▸ TASK GOAL
Please set down word for word every line from the one holding "The image size is (1092, 1092)." to the end of the data below, both included.

▸ DATASET ENTRIES
━━━━

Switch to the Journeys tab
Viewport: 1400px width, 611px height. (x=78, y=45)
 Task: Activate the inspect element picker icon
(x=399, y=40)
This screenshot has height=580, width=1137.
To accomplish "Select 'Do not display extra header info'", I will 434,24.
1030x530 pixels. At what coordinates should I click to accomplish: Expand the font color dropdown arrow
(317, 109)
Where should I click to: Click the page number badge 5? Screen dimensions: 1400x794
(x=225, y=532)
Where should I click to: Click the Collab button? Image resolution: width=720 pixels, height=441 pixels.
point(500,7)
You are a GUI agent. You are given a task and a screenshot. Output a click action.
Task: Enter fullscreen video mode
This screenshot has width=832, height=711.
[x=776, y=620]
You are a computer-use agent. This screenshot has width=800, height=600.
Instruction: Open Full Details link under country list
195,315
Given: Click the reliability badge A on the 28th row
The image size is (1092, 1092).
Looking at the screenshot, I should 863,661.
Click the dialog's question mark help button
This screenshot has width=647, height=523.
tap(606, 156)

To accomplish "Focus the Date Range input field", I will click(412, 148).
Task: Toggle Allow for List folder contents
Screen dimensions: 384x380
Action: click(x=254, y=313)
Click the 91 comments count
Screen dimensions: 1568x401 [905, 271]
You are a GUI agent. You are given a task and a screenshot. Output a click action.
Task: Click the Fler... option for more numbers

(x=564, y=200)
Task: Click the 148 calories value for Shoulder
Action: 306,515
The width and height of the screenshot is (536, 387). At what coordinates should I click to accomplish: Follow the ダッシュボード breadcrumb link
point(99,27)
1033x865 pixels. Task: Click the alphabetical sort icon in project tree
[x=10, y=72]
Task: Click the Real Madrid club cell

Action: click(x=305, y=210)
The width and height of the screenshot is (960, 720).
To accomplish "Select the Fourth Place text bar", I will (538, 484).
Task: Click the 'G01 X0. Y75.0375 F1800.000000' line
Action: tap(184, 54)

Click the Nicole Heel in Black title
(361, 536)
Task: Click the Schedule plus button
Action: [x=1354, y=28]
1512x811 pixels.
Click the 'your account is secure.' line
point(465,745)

━━━━

▸ EXERCISE OUTPUT
The image size is (1092, 1092).
Looking at the screenshot, I should 863,661.
Click the dialog's question mark help button
This screenshot has width=647, height=523.
tap(606, 156)

To accomplish "Focus the Date Range input field", I will click(412, 148).
Task: Toggle Allow for List folder contents
Screen dimensions: 384x380
Action: click(x=254, y=313)
Click the 91 comments count
Screen dimensions: 1568x401 [905, 271]
You are a GUI agent. You are given a task and a screenshot. Output a click action.
Task: Click the Fler... option for more numbers

(x=564, y=200)
Task: Click the 148 calories value for Shoulder
Action: 306,515
The width and height of the screenshot is (536, 387). At what coordinates should I click to accomplish: Follow the ダッシュボード breadcrumb link
point(99,27)
1033x865 pixels. Task: Click the alphabetical sort icon in project tree
[x=10, y=72]
Task: Click the Real Madrid club cell

Action: click(x=305, y=210)
The width and height of the screenshot is (960, 720).
To accomplish "Select the Fourth Place text bar", I will (538, 484).
Task: Click the 'G01 X0. Y75.0375 F1800.000000' line
Action: tap(184, 54)

Click the Nicole Heel in Black title
(361, 536)
Task: Click the Schedule plus button
Action: [x=1354, y=28]
1512x811 pixels.
Click the 'your account is secure.' line
point(465,745)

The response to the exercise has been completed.